[Start EXTRACTED RECORDS]

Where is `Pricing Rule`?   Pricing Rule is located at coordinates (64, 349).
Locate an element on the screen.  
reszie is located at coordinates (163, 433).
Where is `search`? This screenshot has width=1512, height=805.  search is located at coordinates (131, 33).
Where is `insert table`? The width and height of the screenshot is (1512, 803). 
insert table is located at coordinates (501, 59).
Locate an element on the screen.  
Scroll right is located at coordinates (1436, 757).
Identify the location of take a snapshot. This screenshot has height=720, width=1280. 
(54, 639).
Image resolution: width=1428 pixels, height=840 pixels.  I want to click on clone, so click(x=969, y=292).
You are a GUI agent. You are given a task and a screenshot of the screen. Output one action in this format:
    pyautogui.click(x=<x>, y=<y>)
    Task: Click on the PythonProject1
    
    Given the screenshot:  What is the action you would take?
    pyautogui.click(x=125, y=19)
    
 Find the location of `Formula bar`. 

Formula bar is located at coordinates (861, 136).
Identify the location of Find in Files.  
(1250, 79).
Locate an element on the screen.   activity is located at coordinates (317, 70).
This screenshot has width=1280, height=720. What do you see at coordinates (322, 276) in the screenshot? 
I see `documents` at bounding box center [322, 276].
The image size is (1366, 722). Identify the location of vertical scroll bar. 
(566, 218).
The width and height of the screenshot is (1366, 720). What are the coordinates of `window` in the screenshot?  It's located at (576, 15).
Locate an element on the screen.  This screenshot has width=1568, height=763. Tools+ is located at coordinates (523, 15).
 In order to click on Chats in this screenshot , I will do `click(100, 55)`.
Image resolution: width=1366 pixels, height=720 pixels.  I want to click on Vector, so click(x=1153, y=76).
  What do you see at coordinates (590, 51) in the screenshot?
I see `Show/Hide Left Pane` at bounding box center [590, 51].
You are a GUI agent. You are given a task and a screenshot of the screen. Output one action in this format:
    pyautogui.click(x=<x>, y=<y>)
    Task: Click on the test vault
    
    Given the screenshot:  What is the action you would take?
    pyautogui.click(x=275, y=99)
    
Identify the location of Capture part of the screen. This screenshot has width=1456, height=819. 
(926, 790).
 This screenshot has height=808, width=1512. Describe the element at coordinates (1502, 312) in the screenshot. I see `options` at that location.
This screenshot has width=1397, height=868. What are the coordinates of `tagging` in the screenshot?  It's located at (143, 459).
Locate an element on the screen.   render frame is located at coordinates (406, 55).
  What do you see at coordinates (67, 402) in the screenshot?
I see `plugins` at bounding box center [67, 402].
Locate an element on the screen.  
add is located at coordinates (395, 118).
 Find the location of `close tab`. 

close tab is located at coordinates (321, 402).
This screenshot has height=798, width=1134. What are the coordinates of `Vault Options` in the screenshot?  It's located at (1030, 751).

[End EXTRACTED RECORDS]

Lay out the lines of the data above, from the line with "coordinates (406, 55)." to the line with "close tab is", as a JSON list of strings with one string per line and blank lines omitted.

[
  "Locate an element on the screen.   render frame is located at coordinates (406, 55).",
  "  What do you see at coordinates (67, 402) in the screenshot?",
  "I see `plugins` at bounding box center [67, 402].",
  "Locate an element on the screen.  ",
  "add is located at coordinates (395, 118).",
  " Find the location of `close tab`. ",
  "close tab is located at coordinates (321, 402)."
]